Le président américain Donald Trump a affirmé, vendredi, que l'obligation pour le président de solliciter l'approbation du Congrès avant d'engager des hostilités était anticonstitutionnelle. S'exprimant devant la presse près de la Maison-Blanche, il a critiqué la résolution sur les pouvoirs de guerre de 1973, un texte qui impose au président de retirer les forces américaines d'un conflit après 60 jours, sauf si le Congrès déclare la guerre ou approuve une prolongation.

« Aucun autre pays n'a jamais fait cela. La plupart des gens considèrent cela comme totalement anticonstitutionnel. De plus, nous avons un cessez-le-feu, ce qui vous donne du temps supplémentaire », a-t-il déclaré de manière trompeuse.

Trump a également affirmé : « Nous sommes en route vers une autre victoire, une grande victoire. Et je ne pense pas que ce que l'on me demande soit constitutionnel. Ce ne sont pas des gens patriotes qui le demandent. »

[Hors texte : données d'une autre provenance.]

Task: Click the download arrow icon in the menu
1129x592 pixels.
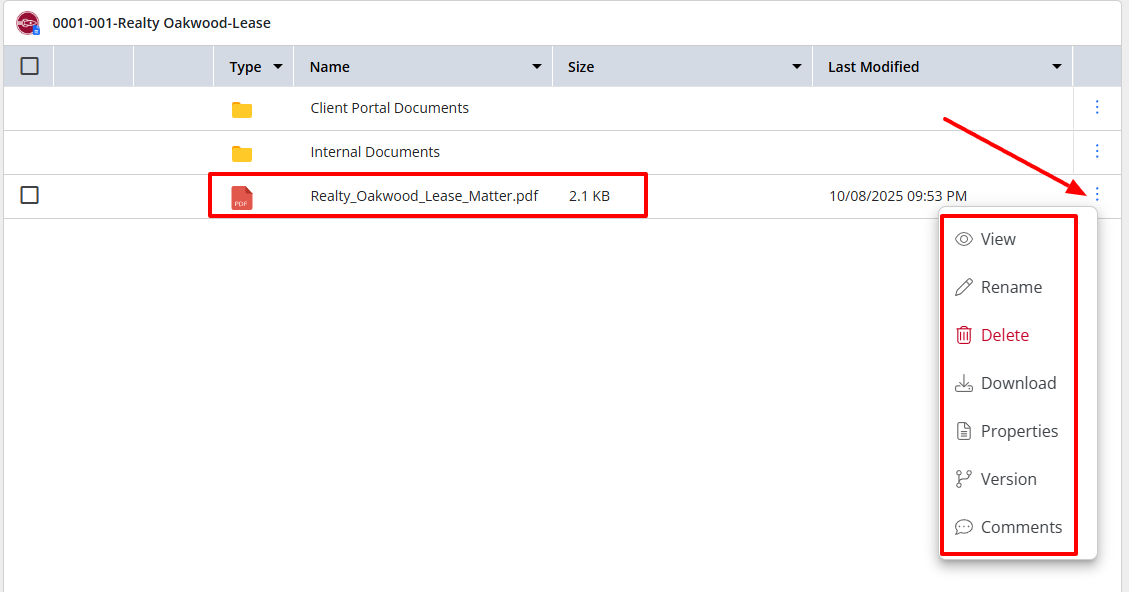Action: 964,383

L'ironie de cette situation réside dans le fait que la résolution sur les pouvoirs de guerre est le seul cadre juridique qui rend constitutionnelle, en partie, la campagne militaire controversée de Trump en Iran. Selon l'article I, section 8, alinéa 11 de la Constitution américaine, le Congrès détient le pouvoir exclusif de déclarer la guerre. La fenêtre de 60 jours constitue une exception à cette règle. Sans ce texte, la guerre de Trump en Iran serait illégale, et ce, même selon le droit international.

Parallèlement, Trump a tenté de contourner l'échéance des 60 jours en soutenant l'argument selon lequel le délai aurait été suspendu avec l'annonce d'un cessez-le-feu mi-avril. Pourtant, les États-Unis testent déjà les limites de ce cessez-le-feu fragile avec l'Iran en instaurant un blocus militaire sur les ports iraniens, un acte considéré comme un acte de guerre selon le droit international. Les forces américaines ont également saisi un cargo iranien. Pendant ce temps, Israël, allié des États-Unis dans cette opération conjointe, poursuit ses frappes intenses au Liban, en violation de l'accord de cessez-le-feu.